| Assigned task |
Your response should consist of the full data, set down exactly.

:: Data provided

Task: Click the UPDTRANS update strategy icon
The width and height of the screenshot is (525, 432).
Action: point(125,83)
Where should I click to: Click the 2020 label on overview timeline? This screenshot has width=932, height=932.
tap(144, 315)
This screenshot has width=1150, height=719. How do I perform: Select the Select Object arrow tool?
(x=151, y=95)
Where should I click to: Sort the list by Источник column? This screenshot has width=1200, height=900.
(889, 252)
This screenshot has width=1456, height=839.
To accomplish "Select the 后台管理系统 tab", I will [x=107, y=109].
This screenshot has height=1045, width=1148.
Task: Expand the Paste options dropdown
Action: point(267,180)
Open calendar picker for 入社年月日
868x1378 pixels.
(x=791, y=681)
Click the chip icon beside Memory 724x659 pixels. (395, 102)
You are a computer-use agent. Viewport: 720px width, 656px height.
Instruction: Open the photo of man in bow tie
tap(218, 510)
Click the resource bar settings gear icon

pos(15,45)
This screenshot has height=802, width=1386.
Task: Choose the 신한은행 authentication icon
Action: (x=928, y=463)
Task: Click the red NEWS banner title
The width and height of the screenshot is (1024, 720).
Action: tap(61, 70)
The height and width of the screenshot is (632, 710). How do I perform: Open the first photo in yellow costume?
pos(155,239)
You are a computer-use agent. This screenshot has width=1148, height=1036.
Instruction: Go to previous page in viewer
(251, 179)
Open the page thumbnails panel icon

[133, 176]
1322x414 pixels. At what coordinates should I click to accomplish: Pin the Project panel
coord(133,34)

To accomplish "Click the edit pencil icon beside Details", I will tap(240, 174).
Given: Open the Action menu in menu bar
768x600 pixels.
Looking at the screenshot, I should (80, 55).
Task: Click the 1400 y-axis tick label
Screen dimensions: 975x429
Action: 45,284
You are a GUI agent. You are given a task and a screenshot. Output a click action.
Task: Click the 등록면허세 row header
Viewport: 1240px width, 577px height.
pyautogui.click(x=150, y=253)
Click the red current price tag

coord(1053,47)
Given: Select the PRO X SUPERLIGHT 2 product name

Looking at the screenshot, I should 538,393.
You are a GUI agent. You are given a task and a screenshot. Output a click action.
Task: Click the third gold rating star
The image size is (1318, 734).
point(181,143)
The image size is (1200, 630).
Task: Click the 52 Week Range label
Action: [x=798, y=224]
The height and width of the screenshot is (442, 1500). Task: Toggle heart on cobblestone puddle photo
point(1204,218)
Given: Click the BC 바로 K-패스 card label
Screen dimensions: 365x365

::::

| Response box |
Task: Click the UPDTRANS update strategy icon
The width and height of the screenshot is (525, 432).
Action: point(125,83)
Where should I click to: Click the 2020 label on overview timeline? This screenshot has width=932, height=932.
tap(144, 315)
This screenshot has width=1150, height=719. How do I perform: Select the Select Object arrow tool?
(x=151, y=95)
Where should I click to: Sort the list by Источник column? This screenshot has width=1200, height=900.
(889, 252)
This screenshot has width=1456, height=839.
To accomplish "Select the 后台管理系统 tab", I will [x=107, y=109].
This screenshot has height=1045, width=1148.
Task: Expand the Paste options dropdown
Action: point(267,180)
Open calendar picker for 入社年月日
868x1378 pixels.
(x=791, y=681)
Click the chip icon beside Memory 724x659 pixels. (395, 102)
You are a computer-use agent. Viewport: 720px width, 656px height.
Instruction: Open the photo of man in bow tie
tap(218, 510)
Click the resource bar settings gear icon

pos(15,45)
This screenshot has height=802, width=1386.
Task: Choose the 신한은행 authentication icon
Action: (x=928, y=463)
Task: Click the red NEWS banner title
The width and height of the screenshot is (1024, 720).
Action: tap(61, 70)
The height and width of the screenshot is (632, 710). How do I perform: Open the first photo in yellow costume?
pos(155,239)
You are a computer-use agent. This screenshot has width=1148, height=1036.
Instruction: Go to previous page in viewer
(251, 179)
Open the page thumbnails panel icon

[133, 176]
1322x414 pixels. At what coordinates should I click to accomplish: Pin the Project panel
coord(133,34)

To accomplish "Click the edit pencil icon beside Details", I will tap(240, 174).
Given: Open the Action menu in menu bar
768x600 pixels.
Looking at the screenshot, I should (80, 55).
Task: Click the 1400 y-axis tick label
Screen dimensions: 975x429
Action: 45,284
You are a GUI agent. You are given a task and a screenshot. Output a click action.
Task: Click the 등록면허세 row header
Viewport: 1240px width, 577px height.
pyautogui.click(x=150, y=253)
Click the red current price tag

coord(1053,47)
Given: Select the PRO X SUPERLIGHT 2 product name

Looking at the screenshot, I should 538,393.
You are a GUI agent. You are given a task and a screenshot. Output a click action.
Task: Click the third gold rating star
The image size is (1318, 734).
point(181,143)
The image size is (1200, 630).
Task: Click the 52 Week Range label
Action: [x=798, y=224]
The height and width of the screenshot is (442, 1500). Task: Toggle heart on cobblestone puddle photo
point(1204,218)
Given: Click the BC 바로 K-패스 card label
Screen dimensions: 365x365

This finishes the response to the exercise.